[Stored records]
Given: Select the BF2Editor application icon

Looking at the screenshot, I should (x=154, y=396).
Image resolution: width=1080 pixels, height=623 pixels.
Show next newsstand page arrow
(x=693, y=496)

▶ _Activity_: Set down each entry again, exactly as written.

▶ _Output of the exercise_:
Given: Select the BF2Editor application icon

Looking at the screenshot, I should (x=154, y=396).
Image resolution: width=1080 pixels, height=623 pixels.
Show next newsstand page arrow
(x=693, y=496)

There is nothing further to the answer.